Measured against his peers
We wrote in a piece about the New Boy that the markets were taking the measure of Ben Bernanke in the market meltdown of the last month. The WSJ now addresses this important subject:
When Ben Bernanke was nominated to head the Federal Reserve in 2005, he promised to “maintain continuity with the policies and policy strategies established during the Greenspan years.” But in handling his first financial crisis, Mr. Bernanke shows signs of a break with Alan Greenspan, the Fed’s chairman from 1987 to 2006. Ben Bernanke is showing a break with Greenspan’s practice of cutting rates during times of financial crisis. WSJ’s Greg Ip explains what it suggests about future Fed policy. That shift is important in understanding why Mr. Bernanke hasn’t cut the Fed’s main interest rate yet, and it could alter investors’ expectations of how the Bernanke Fed will function.

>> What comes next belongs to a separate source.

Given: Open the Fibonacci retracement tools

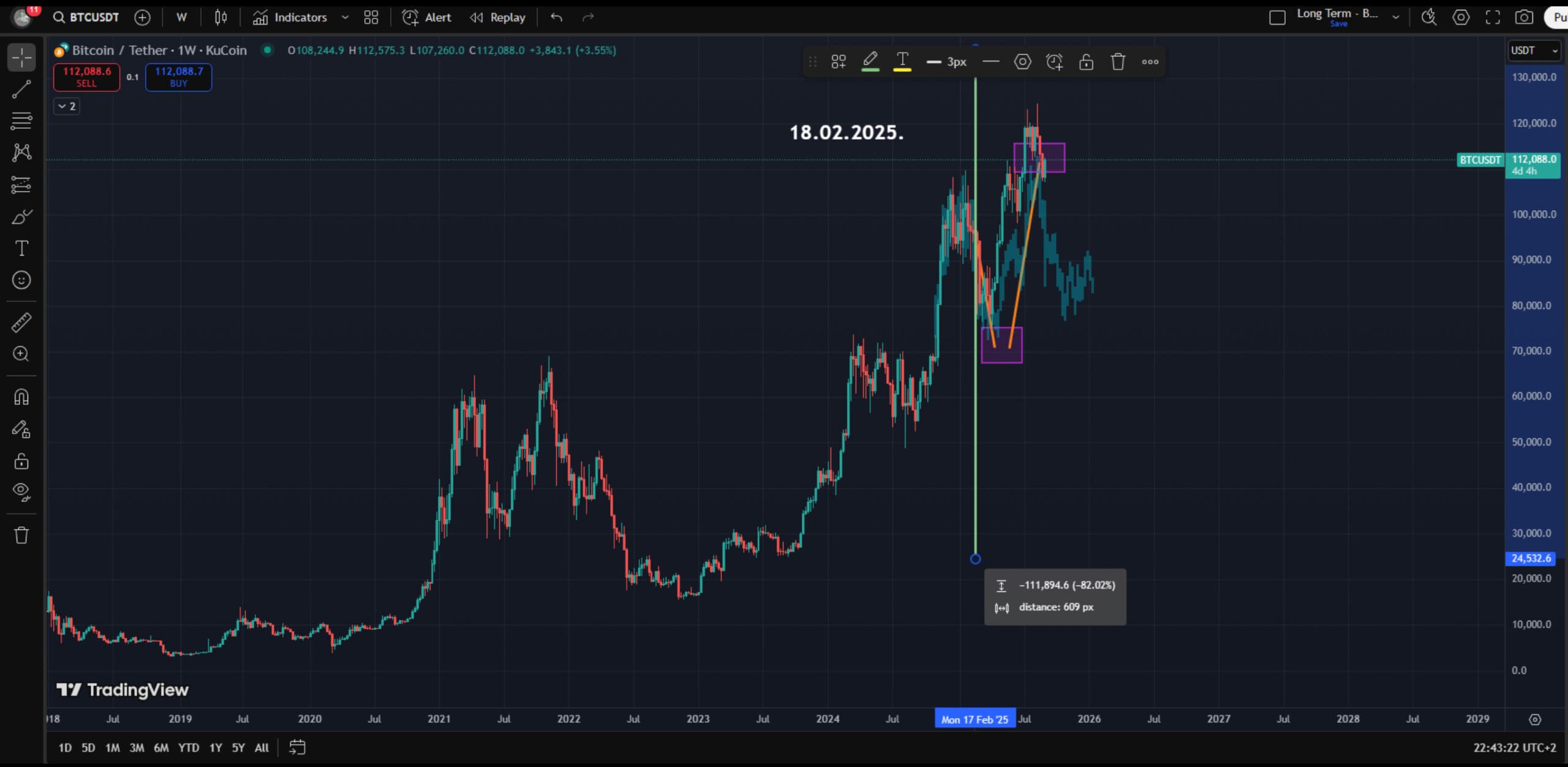Looking at the screenshot, I should coord(21,121).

The Fed historically has had two major economic duties. Maintaining financial stability is one. Controlling inflation while preventing recession is the other. To Mr. Greenspan, market confidence and the economy’s growth prospects were so intertwined as to make the Fed’s two duties almost inseparable. He cut rates after the 1987 stock-market crash and the near-collapse of hedge fund Long-Term Capital Management in 1998 to prevent investor reluctance to take risks from undermining the nation’s economic growth.
By contrast, Mr. Bernanke distinguishes between the central bank’s two functions. So, on Aug. 17, the Fed cut the interest rate and lengthened the term on loans to banks from its little-used discount window in hopes banks would use the window — or at least the knowledge it was available — to lend to solid borrowers having trouble getting credit amidst the market turmoil. The action was aimed at restoring the normal functioning of disrupted credit markets, not primarily at boosting growth. The Fed, meanwhile, hasn’t cut the far more economically important federal-funds rate, charged on loans between banks, which is the benchmark for all short-term U.S. borrowing costs.
To be sure, all central bankers see a link between financial and economic stability. Falling prices for assets like stocks, bonds and homes and tighter credit conditions can damp spending and investment. But, “There’s no doubt they were trying to draw a distinction between using the main tool of monetary policy, which is the federal-funds rate, and aiming the discount rate at restoring the plumbing,” says Alan Blinder, a former Fed vice chairman.
To be sure, if Mr. Bernanke eventually cuts the federal-funds rate, as markets anticipate, the contrast with Mr. Greenspan will be less sharp.
Dealing effectively with market panics and discontinuities is a hallmark of successful Fed Chairmen. It remains to be seen whether Mr. Bernanke will rise to the task.